# How to stop a PB pig from nipping!? Advice!



## EmAbTo48 (Feb 3, 2012)

So Wilbur is 4 months old, he has his big snipping next week since we have found a female PB that's also 4 months old and plan on getting her next week to give him a buddy without giving us piglets haha!  Who knew neutering a pig would be so darn expensive 250-300 was the lowest I could find near us!!!

Anyways, I know male Pot Belly's are hormonal aggressive and he is over 3 months now. So is the constant grunting like noise while  nipping my back legs a hormonal thing? Or has he picked up on  a bad behavior? He also is nipping at the chickens butts! This is our first PB, our yorkshire boar never did or to this day does any nipping towards us.

Wilbur lives outside, he has a large inside pen in our barn with a heat lamp/hay. He goes on 3 walks with me since he refuses to go to the outside pen because the snow is to deep for him! (can't wait for spring) So instead he follows me up and down the driveway about 1/4 mile  to and from the barn to house. We do this 2-3 times  back and forth 3 times a day unless for some reason no ones home then he will do it 2 times for sure with me(if  he doesn't want to walk anymore he stands by the barn doors and just squeals at me LOL and won't budge).
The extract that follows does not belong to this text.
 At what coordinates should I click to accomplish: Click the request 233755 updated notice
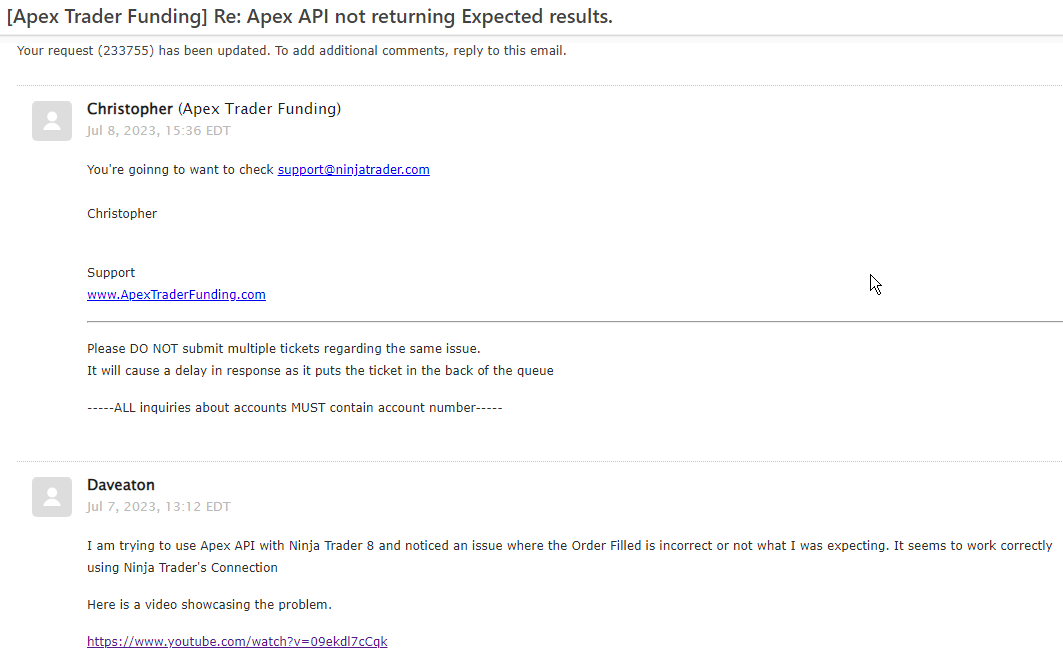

I have noticed the walking will calm down the nipping for sure because its wearing him out and giving him some exercise. But if this is a behavior how can I stop him? I firmly say NO  to him and kind of push him away, but that doesn't stop him at all. Could he be just lonely? The nipping I am wondering if it is him saying play with me or pet me? I just don't want him biting someone that comes over or this becoming more aggressive then just a hey look at me thing.



Any help on this would be wonderful. And I hope the introductions to our new female lily PB will go well next week!



Thanks!!!!


----------



## TheSheepGirl (Feb 3, 2012)

The nipping is most likely an attention thing. PBP's are social animals and do best with other pigs. He probably gets lonely all by himself out in his pen. 

As long as he's not biting or butting at you, then it's an attention thing. The grunting is an attention thing as well. If it's just a nibble on the pant leg or something like that then it's not hormonal.

were he being hormonal aggressive toward you, then he would be a bit more hurtful than just the nipping. 

Don't push him or use any force on his face. This is what pigs do to each other for attention. A simple squirt to the face with a water pistol or spray bottle usually does the trick for me when correcting bad behaviors. He will soon learn that this is a bad behavior and learn the word no.


----------